Riz Ahmed's Speech On Representation Is Important

by Allie Gemmill
Frazer Harrison/Getty Images Entertainment/Getty Images

British actor Riz Ahmed may just have a future in politics nailed down, should he ever want a career change — but let's be real, this wonderful human will always have acting work on the horizon. Ahmed spoke about diversity's importance to Parliament in the U.K. on Thursday. His speech opened with a lightly self-deprecating remark, but in the end, became filled with meaningful words about why it's so important that the landscape of racial representation continues changing. In doing so, Ahmed's speech to Parliament became an important call to arms that everyone, including Americans, should take the time to absorb.

In his opening remarks, Ahmed joked, "In an age where reality TV stars can become American presidents, perhaps our typically restrained British equivalent is to just let an actor address politicians." From there, Ahmed continued to walk the line between light-hearted and serious, as he drew comparisons between how actors and politicians affect the world at large. Speaking of storytelling, The Night Of star said,

"What people are looking for is the message that they belong. That they're part of something. That they are seen and heard and that despite, or perhaps because of, the uniqueness of their experience, they are valued. They want to feel represented."

In creating a level playing field, Ahmed was able to expand on the thesis of his speech: that the ways in which actors and politicians shape culture in our rapidly changing world matter most in terms of representation. If the things we see in film, television, or the government are not reflective of what we value (in a united, liberal, less nationalistic way, that is), then we could risk losing people to more negatively radical ways of life.

He expanded on the potentially harmful effects of the lack of representation in various areas of our daily lives — whether government or media. He said,

"In that task [of representation] we have failed. It's been a noble failure. We've been taking large strides in the right direction, sometimes a bit slower than we would like. Sometimes a bit too incremental. Sometimes seizing the bull by the horns. But we have fallen a bit short of the mark and when we fail to represent, people switch off. They switch off on [the television]. They switch off at the ballot box."

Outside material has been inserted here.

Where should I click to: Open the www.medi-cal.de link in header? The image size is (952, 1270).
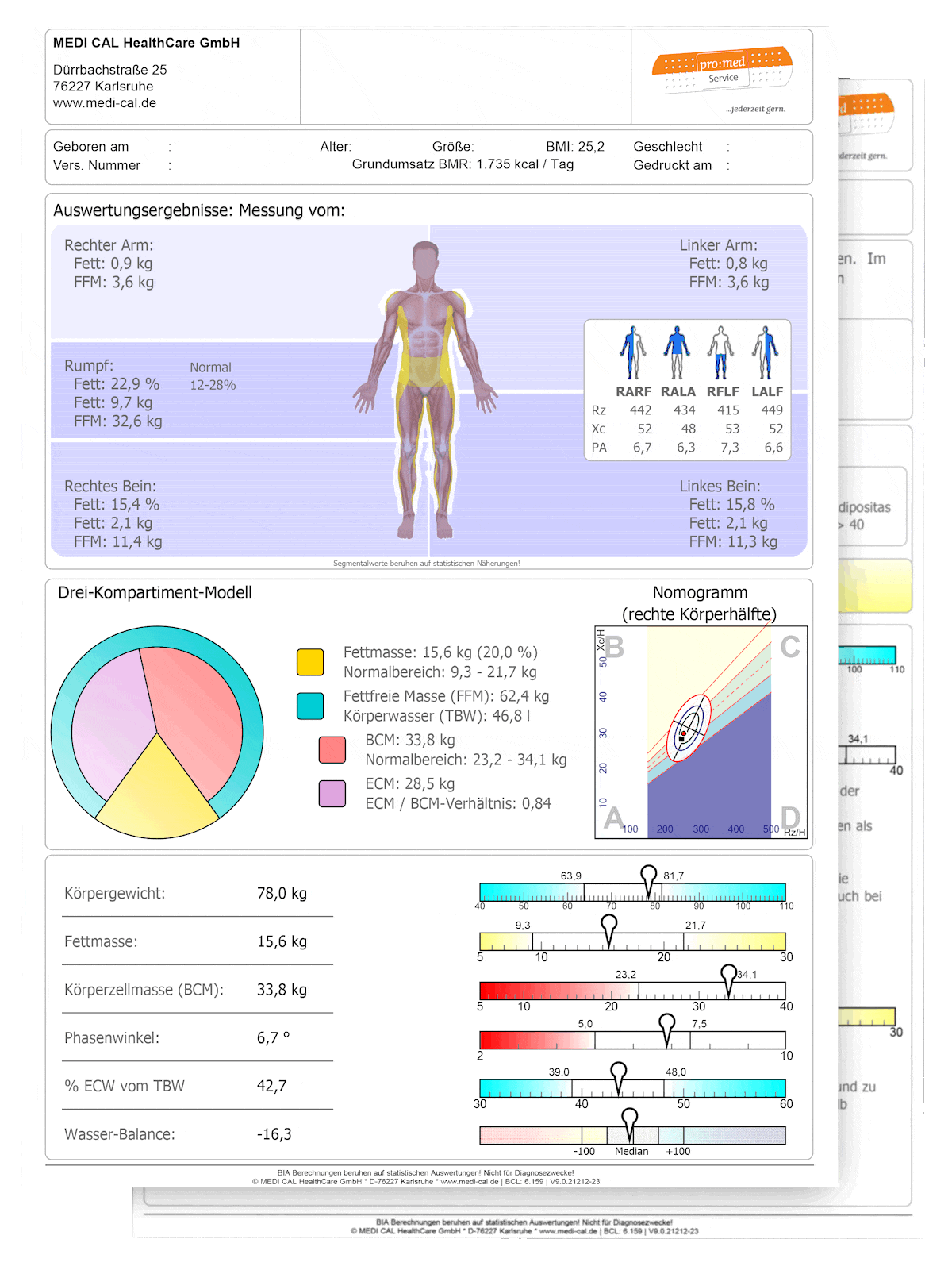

Ahmed's entire speech is truthful and haunting and rousing, all in equal measure. I encourage you to watch the whole thing rather than simply reading these highlights. If you do just read these highlights, though, you should know that I fully support what Ahmed is arguing here. Representation is absolutely key to making sure that the art or argument you are making hits home. If you want to ensure that your message gets heard, whatever it may be, the messenger is incredibly important, too.

We saw how important this subject was earlier this year, when Ahmed's Rogue One co-star Diego Luna tweeted out a story about representation. A young woman recounted how her father, who was from Mexico, grew happily teary-eyed when he learned that Luna, a Mexican actor and hero of Rogue One, was part of one of the highest-grossing films of 2016.

Ahmed's speech, while directed at Parliament and the U.K. population at large, is important for American ears too. As Americans look for healthy emotional outlets during these uncertain and regularly upsetting political times, the instinct to lean of film and television can kick in.

When that happens, it's important to make note of which films and TV shows are making an effort to cast diversely and explore stories outside the realm of whiteness. Only then can Americans get a better, more accurate understanding of the world they're in, and perhaps come together for the right reasons rather than remain divided.